Do We Know Our Souls and the World We Live In? On Graduating from College | Fr. James V. Schall, S.J. | Ignatius Insight | May 21, 2011
On Graduation Day, reflecting on their collegiate four years, seniors can hardly believe it is over. They are both nostalgic and glad. They wonder about the friends they have made. Will they see many or any of them again? Will what they learned in college be "useful." The more reflective wonder about what was, to recall Plato, useless and unserious, about the "things that cannot be otherwise." Did they really reflect on the higher things? Did they fritter away their time on current events? Were their parties more memorable than their minds?
A student sent me an article about a study published by the University of Chicago Press, one of those statistical studies that pass for information, but still worth considering. In American universities, most students average about twelve hours a week study outside of class. This may be due to "boring" classes or little professorial demand. Courses known to have a lot of writing were shunned. Courses that required reading more than forty pages a week avoided. Surely, this did not apply to me!

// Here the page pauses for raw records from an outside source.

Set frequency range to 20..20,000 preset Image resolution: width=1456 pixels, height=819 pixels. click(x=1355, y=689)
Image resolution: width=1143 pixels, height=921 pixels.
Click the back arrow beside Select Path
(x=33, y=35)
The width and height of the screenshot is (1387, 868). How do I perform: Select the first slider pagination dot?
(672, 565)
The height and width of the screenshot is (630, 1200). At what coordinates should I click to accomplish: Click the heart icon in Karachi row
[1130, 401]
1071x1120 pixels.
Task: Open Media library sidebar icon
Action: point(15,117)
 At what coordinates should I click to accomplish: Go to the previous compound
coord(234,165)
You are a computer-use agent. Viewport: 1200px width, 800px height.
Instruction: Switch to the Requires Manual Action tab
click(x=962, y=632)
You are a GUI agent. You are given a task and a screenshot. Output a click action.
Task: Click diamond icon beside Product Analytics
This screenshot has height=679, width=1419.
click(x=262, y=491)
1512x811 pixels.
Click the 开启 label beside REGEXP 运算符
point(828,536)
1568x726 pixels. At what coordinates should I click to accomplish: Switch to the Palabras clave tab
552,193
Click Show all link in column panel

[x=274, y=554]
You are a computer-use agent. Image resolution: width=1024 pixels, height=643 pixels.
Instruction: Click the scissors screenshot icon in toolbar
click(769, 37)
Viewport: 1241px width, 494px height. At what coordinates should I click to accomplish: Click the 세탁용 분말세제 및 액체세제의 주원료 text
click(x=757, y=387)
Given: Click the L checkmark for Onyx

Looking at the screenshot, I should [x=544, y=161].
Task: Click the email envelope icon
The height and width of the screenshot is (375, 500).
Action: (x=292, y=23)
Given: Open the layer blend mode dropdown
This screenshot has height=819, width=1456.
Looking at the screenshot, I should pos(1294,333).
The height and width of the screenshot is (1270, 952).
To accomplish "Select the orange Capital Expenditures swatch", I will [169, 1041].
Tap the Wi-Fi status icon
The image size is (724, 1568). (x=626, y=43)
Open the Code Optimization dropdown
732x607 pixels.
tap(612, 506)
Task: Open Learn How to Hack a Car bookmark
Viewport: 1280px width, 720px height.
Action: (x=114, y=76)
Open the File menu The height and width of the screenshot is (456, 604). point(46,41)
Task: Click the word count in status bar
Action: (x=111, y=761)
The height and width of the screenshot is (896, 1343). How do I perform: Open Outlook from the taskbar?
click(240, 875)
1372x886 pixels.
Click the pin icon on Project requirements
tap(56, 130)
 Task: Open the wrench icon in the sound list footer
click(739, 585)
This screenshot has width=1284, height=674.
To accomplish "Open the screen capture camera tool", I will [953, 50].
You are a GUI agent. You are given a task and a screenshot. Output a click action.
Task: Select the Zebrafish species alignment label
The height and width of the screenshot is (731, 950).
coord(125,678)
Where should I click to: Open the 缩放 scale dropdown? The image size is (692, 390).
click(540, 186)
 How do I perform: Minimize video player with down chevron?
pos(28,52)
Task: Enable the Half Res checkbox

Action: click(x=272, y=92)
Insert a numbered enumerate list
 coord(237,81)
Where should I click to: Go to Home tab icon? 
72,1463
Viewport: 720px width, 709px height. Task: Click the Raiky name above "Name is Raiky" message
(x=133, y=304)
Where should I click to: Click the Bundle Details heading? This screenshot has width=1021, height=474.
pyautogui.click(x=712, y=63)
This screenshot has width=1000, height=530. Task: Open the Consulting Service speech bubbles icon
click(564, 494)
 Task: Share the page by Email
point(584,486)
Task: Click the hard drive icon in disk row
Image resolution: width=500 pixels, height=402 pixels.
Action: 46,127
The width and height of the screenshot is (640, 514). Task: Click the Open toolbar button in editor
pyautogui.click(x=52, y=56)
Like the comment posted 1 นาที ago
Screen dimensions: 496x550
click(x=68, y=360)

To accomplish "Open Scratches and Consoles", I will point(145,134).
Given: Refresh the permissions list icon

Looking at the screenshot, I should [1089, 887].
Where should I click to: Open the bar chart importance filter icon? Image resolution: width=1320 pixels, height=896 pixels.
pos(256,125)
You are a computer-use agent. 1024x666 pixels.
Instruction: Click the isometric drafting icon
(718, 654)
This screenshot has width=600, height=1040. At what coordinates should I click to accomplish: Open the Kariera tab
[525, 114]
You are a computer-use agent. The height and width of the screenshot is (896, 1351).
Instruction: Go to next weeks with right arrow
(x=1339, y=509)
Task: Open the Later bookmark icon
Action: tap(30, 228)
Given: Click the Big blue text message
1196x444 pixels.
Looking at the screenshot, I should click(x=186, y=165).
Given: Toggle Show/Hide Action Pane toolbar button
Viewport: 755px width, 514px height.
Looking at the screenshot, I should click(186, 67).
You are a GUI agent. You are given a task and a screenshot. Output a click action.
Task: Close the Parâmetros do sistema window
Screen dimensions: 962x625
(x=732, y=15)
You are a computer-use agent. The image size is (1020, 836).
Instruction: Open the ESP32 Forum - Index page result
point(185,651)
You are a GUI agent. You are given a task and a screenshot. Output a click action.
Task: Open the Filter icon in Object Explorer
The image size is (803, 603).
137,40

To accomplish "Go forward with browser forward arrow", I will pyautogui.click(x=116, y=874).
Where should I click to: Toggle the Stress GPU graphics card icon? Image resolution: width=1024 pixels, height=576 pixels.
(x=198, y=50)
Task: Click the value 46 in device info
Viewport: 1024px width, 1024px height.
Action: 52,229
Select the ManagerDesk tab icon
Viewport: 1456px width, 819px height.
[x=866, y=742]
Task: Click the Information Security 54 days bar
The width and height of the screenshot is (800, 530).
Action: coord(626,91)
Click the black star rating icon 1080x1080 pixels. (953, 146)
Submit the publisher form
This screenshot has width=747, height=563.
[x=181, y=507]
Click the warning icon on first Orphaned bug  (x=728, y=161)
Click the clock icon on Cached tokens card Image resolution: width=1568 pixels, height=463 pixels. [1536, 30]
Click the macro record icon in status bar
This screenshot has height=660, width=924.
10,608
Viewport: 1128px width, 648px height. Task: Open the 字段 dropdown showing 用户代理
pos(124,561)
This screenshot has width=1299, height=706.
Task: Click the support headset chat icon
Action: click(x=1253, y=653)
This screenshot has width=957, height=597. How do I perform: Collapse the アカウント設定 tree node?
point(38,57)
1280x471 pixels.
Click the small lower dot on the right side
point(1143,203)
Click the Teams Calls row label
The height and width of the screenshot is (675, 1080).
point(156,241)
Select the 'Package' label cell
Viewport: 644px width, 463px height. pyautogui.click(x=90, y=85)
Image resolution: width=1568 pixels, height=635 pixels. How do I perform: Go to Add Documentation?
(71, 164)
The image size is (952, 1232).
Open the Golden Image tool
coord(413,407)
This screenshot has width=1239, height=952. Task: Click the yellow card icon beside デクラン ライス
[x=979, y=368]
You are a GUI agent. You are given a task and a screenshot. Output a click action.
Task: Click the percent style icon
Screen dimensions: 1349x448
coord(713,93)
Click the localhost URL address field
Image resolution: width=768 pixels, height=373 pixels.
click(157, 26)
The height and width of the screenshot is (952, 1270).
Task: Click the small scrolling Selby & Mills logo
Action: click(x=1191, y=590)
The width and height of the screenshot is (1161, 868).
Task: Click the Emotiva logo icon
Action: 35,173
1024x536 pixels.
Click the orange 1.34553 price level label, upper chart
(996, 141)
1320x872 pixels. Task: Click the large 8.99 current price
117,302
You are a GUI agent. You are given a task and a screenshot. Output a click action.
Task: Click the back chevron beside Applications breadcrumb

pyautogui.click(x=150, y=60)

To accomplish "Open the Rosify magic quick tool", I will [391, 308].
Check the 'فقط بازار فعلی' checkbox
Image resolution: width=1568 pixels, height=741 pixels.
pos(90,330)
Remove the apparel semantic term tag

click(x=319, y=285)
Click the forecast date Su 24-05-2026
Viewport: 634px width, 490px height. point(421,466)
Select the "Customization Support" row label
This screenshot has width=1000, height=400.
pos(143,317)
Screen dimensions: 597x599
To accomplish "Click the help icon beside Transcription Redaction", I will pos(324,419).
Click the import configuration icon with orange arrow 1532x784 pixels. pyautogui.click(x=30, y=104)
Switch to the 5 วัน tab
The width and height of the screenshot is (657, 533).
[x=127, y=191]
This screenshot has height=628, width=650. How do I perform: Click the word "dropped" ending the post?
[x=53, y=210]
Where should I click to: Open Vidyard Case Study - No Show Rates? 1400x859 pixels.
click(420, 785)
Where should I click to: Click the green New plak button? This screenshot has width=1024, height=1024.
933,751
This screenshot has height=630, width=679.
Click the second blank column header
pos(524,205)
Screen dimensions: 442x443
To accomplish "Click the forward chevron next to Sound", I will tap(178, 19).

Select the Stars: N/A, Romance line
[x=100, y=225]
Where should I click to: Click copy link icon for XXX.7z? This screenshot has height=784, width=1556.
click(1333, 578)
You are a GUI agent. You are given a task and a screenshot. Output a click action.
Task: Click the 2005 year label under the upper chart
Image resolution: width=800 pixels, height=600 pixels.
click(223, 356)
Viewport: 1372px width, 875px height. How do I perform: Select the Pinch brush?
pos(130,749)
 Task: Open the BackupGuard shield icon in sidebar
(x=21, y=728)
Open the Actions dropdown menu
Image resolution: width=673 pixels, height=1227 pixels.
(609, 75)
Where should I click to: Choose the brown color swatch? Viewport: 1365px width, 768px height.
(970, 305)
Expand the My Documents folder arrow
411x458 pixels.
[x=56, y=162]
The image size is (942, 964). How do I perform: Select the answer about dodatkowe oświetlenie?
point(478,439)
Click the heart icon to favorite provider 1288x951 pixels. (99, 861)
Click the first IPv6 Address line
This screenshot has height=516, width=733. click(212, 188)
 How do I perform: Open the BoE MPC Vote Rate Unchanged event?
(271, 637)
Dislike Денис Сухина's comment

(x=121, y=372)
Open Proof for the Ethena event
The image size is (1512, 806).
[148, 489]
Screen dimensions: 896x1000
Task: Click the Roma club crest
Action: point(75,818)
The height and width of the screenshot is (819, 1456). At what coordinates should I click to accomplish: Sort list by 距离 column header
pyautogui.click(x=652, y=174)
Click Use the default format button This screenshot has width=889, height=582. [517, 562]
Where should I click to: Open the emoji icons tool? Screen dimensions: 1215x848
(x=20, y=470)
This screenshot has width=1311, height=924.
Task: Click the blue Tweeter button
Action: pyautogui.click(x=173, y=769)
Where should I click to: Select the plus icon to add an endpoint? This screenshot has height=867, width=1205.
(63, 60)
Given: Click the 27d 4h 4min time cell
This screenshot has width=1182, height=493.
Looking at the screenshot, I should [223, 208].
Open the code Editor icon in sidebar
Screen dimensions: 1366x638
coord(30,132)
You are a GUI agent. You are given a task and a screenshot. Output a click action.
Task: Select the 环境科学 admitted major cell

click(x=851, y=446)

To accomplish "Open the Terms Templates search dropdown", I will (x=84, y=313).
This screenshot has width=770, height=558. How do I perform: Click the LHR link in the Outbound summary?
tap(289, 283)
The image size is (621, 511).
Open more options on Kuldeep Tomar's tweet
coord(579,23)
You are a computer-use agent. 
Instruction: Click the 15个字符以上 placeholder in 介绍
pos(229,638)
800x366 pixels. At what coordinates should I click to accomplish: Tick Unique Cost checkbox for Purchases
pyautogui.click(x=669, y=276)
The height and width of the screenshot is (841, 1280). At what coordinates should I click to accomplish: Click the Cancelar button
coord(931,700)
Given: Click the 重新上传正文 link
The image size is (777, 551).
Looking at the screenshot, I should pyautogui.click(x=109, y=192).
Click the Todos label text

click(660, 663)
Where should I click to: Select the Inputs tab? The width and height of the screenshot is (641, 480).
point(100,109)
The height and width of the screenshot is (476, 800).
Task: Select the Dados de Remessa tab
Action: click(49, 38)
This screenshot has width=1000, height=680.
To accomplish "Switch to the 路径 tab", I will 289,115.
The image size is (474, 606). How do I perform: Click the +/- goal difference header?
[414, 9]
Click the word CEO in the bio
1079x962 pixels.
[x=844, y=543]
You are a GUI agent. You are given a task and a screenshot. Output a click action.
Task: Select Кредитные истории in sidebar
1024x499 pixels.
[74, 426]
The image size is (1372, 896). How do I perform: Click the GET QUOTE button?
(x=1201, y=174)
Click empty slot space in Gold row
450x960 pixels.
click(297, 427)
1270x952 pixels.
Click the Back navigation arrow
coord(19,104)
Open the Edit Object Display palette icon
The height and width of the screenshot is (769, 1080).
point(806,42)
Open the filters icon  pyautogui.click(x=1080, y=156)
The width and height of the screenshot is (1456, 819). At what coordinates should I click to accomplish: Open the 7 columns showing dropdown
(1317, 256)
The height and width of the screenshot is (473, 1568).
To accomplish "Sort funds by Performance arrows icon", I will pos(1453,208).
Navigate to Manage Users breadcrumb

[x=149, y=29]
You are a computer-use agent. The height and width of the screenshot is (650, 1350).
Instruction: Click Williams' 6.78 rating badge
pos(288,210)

The short sub-title to my book, Another Sort of Learning—it has a much longer one—is "How to Get an Education Even While Still in College." It is, I think, quite easy to graduate from college and remain, though literate, quite uneducated. With regard to "boring" classes, I am fond of Chesterton's remark that there is "no such thing as a boring subject, only bored people." But I am aware that hapless professors can conduct lethally dull classes. I may have produced a few myself.